The word occult is somewhat generic, in that almost everything that is not claimed by any of the major religions can be considered the occult. Even religious scientists have difficulties in defining occultism. A broad definition is offered by Nicholas Goodrick-Clarke:
OCCULTISM has its basis in a religious way of thinking, the roots of which stretch back into antiquity and which may be described as the Western esoteric tradition. Its principal ingredients have been identified as Gnosticism, the Hermetic treatises on alchemy and magic, Neo-Platonism, and the Kabbalah, all originating in the eastern Mediterranean area during the first few centuries AD.

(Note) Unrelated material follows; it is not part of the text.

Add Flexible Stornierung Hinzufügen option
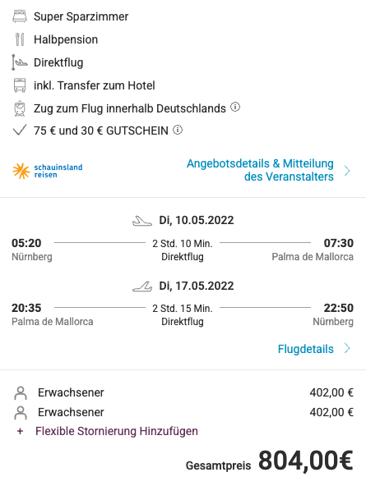Screen dimensions: 366x486 pyautogui.click(x=117, y=431)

From the 15th to 17th century, these kinds of ideas that are alternatively described as Western esotericism had a brief revival. Alchemy used to be common among highly important seventeenth-century scientists, such as Isaac Newton and Gottfried Leibniz. Isaac Newton was accused of introducing occult agencies into natural science when he postulated gravity as a force capable of acting over vast distances. This revival of alchemy and other occult studies was halted by the triumph of empirical sciences and the Age of Enlightenment. "By the eighteenth century these unorthodox religious and philosophical concerns were well defined as 'occult', inasmuch as they lay on the outermost fringe of accepted forms of knowledge and discourse," and were only preserved by a few antiquarians and mystics. However, from about 1770 onwards, a renewed desire for mystery, an interest in the Middle Ages and a romantic temper encouraged a revival of occultism in Europe, "a reaction to the rationalist Enlightenment."

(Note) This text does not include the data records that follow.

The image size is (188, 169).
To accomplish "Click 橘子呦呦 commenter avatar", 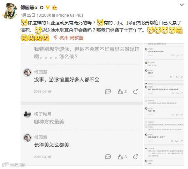I will click(x=27, y=114).
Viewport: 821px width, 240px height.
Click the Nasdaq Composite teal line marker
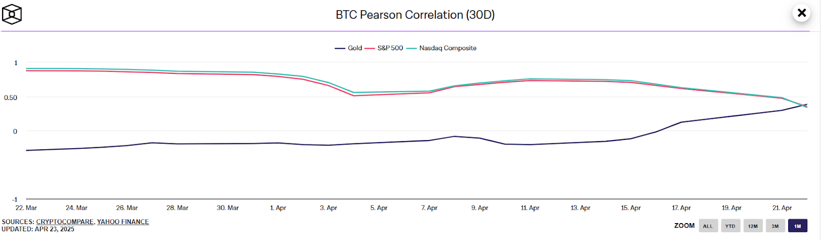[412, 49]
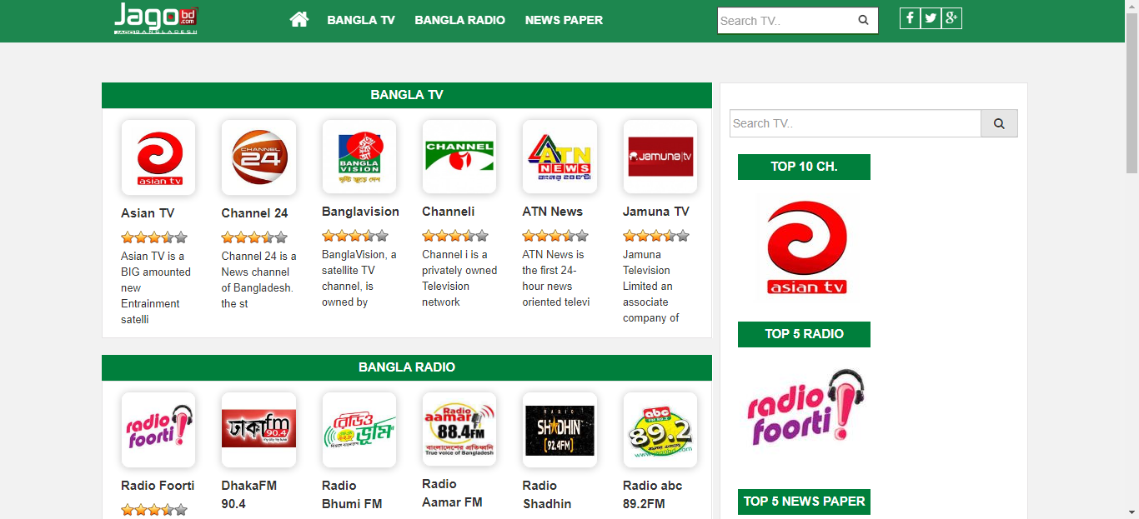Open the Channel 24 logo thumbnail

(x=258, y=157)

Based on his research into the modern German occult revival (1890–1910), Goodrick-Clarke puts forward a thesis on the driving force behind occultism. Behind its many varied forms apparently lies a uniform function, "a strong desire to reconcile the findings of modern natural science with a religious view that could restore man to a position of centrality and dignity in the universe. Since that time many authors have emphasized a syncretic approach by drawing parallels between different disciplines.
Direct insight into or perception of the occult does not usually consist of access to physically measurable facts, but is arrived at through the mind or the spirit. The term can refer to mental, psychological or spiritual training. Many occultists have studied science (perceiving science as an adjunct to alchemy) to add validity to occult knowledge in a day and age where the mystical can easily be undermined as flights of fancy. An oft-cited means of gaining insight into the occult is the use of a focus; a physical object, a ritualistic action (for example, meditation or chanting), or a medium in which one becomes wholly immersed. These are just a few examples of the vast and numerous avenues that can be explored.